Whatever your reason for getting in contact with us here at CRG in Norwich we want to provide you with the most comprehensive and up-to-date information about all aspects of private radiology services.

For more information about the different staff roles in radiology, what the equipment will look like and what it does, please visit goingfora.com.

Relevant leaflets for most diagnostic Radiological tests and Interventional Radiology procedures are available on the Royal College of Radiologists (RCR) website. Please click on this link and then on the relevant leaflet to get more information on the test or procedure. You can also download all the leaflets as PDFs.

General information on a radiology department and some of the tests undertaken can be obtained from The Virtual Radiology Department of The Royal College of Radiologists.

Please contact us if you have any queries that we have not managed to answer on these pages.

Radiology is the branch of medicine that involves interpreting pictures of the body using X-rays, Magnetic Resonance (MRI) , Ultrasound or Radio-pharmaceuticals. Using these images, a wide range of injuries and diseases can be diagnosed and the treatment followed up.

Interventional radiology is a branch of radiology that involves using medical imaging to diagnose and treat conditions using minimally invasive techniques through the skin such as using small balloons to open up blocked arteries etc.

A radiologist is a fully qualified medical doctor who then specialises in the field of radiology by doing a specialist course of 5 years. Often radiologists then go on to sub-specialise in branches of radiology by doing a fellowship programme of 1 or 2 years.

A radiologist directs the use of medical imaging to get the best results based on the clinical question asked by the patient’s doctor. He or she then reports on the images obtained. These reports help the patient’s doctor to arrive at a diagnosis and formulate the best treatment plan. Further imaging will help evaluate the progress of the disease or injury and assess the response to treatment.

The risks associated with medical x-rays are frequently exaggerated. It is estimated that the chances of contracting cancer as a result of an x-ray of the chest, for example, are similar to the risks of contracting cancer by inhaling the smoke of one cigarette – about one in a million.

If you are worried about any treatment or scans you may be having, speak again to your GP or the hospital staff.

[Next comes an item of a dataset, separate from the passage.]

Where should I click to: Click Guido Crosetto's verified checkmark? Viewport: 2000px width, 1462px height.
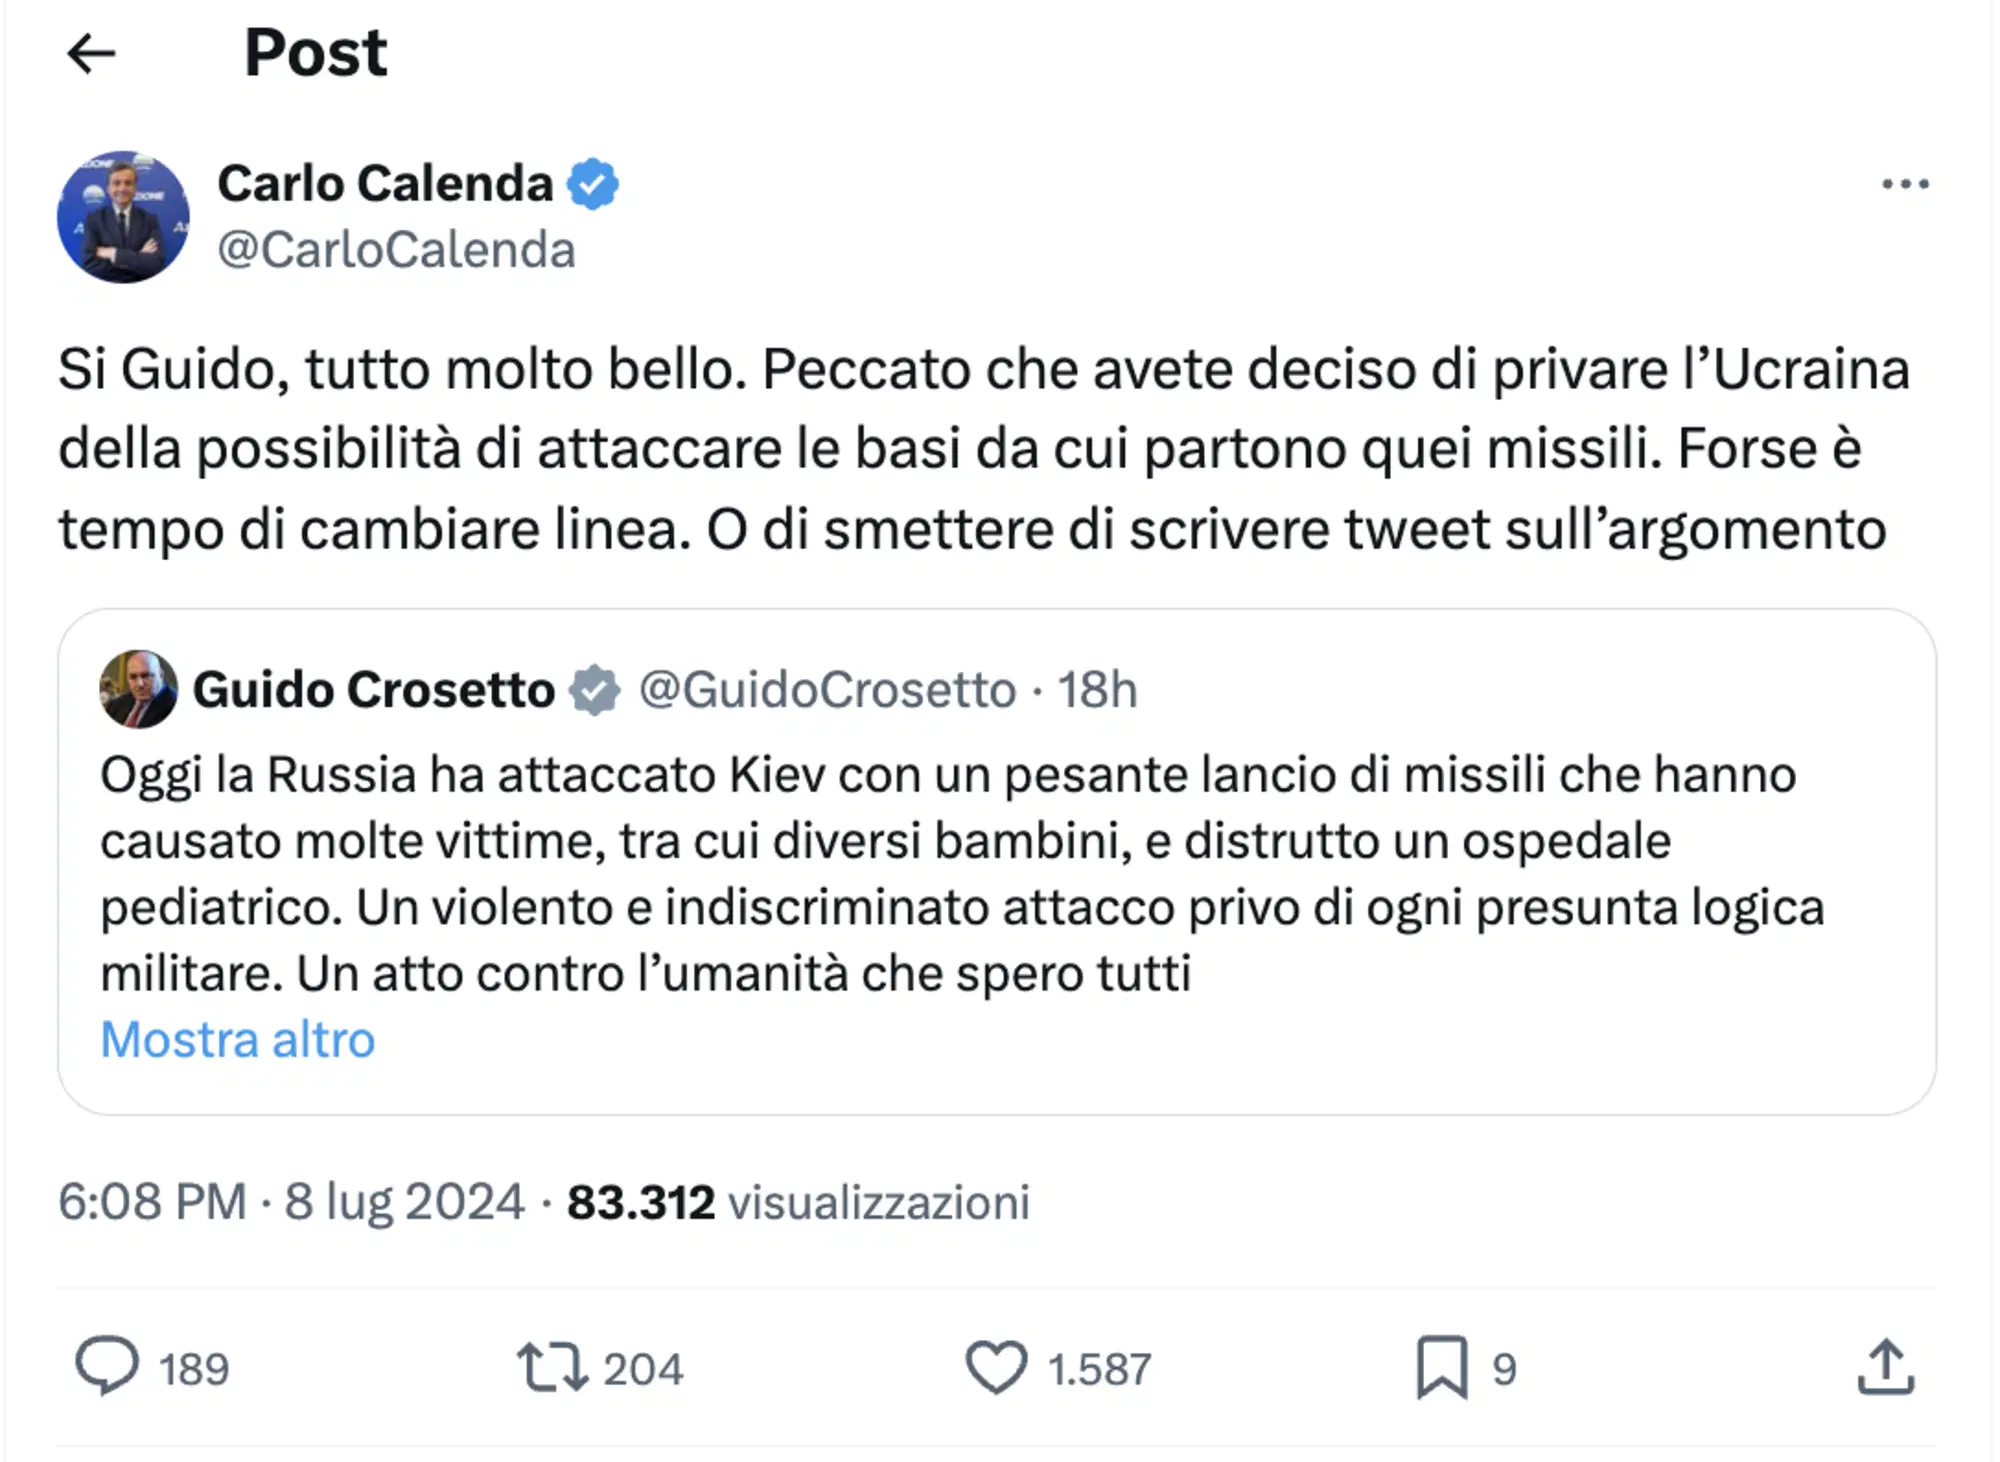[x=596, y=688]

They can refer to your medical records and if they know of your concerns they will always make time to explain the examination or treatment in more detail.

Ultrasound consists of high frequency sound waves too high for the human ear to detect, rather like the noise used by bats and dolphins to determine where they are. These waves are emitted by an ultrasound probe and travel harmlessly through the body bouncing off various layers of tissue. The probe then hears these echoes which are relayed onto a screen allowing the pictures to be interpreted.

Ultrasound is now the method of choice for monitoring the foetus during pregnancy and in diagnosis of numerous conditions involving organs such as the liver, kidney, heart and blood vessels. It is increasingly being used in the musculoskeletal system (e.g. tendons and joints).

Computed axial tomography (CT scan) is simply another x-ray technique using a scanner that takes a series of pictures across the body allowing the radiologist to view the images intwo dimensional or three dimensional form. Spiral CT is the most modern form of this imaging with the pictures being produced in only a few seconds.

 

 

 

 

 

This test is similar to a CT scan but uses magnetism and radio waves to build up a series of cross sectional images. MRI pictures as so precise that they often provide as much information as directly looking at the tissues.

For this reason MRI has potential to reduce the number of certain diagnostic procedures. MRI uses no x-rays and the magnetic fields are not known to be harmful, although some people cannot have an MRI such as those with pacemakers.

This machine produces a constant stream of x-rays so that it works in real time, enabling the doctor to view a changing image continuously, as in an interventional procedure. A digital unit produces an image where the picture elements (pixels) have a numerical value and this technology normally delivers a lower dose of radiation than the previous analogue system whilst providing high definition, high resolution images.

This encompasses any procedure that is invasive, usually involving the insertion of a needle, cannula (tube), catheter, or wire into the patient for diagnosis and /or treatment.

Procedures include angioplasty (insertion of a balloon into a vein or artery to widen it and improve circulation), stenting (insertion of a tube to keep an artery or a vein open) and biopsies e.g. lung, breast, renal, liver, bone etc.

Radiologists are also increasingly using imaging to guide therapeutic injections, e.g. for tennis elbow.

A diagnostic imaging technique in which patients are given a special radioactive substance that emits positrons which in turn give rise to gamma rays which are detected by a gamma camera.

The technique of using x-rays of the breast to detect irregularities or early signs of cancer.

Many radiology investigations require a significant number of images to be taken at the time. Although the doctor may be able to give you an initial response at the time of your visit, it is important that he/she has a chance to go away and study your films in much more detail.

Therefore in general they will inform you that a report will be dictated and sent to your referrer within a 7 working day period of your appointment and you should make arrangements to see your referrer (a GP or hospital specialist) again to get the full result.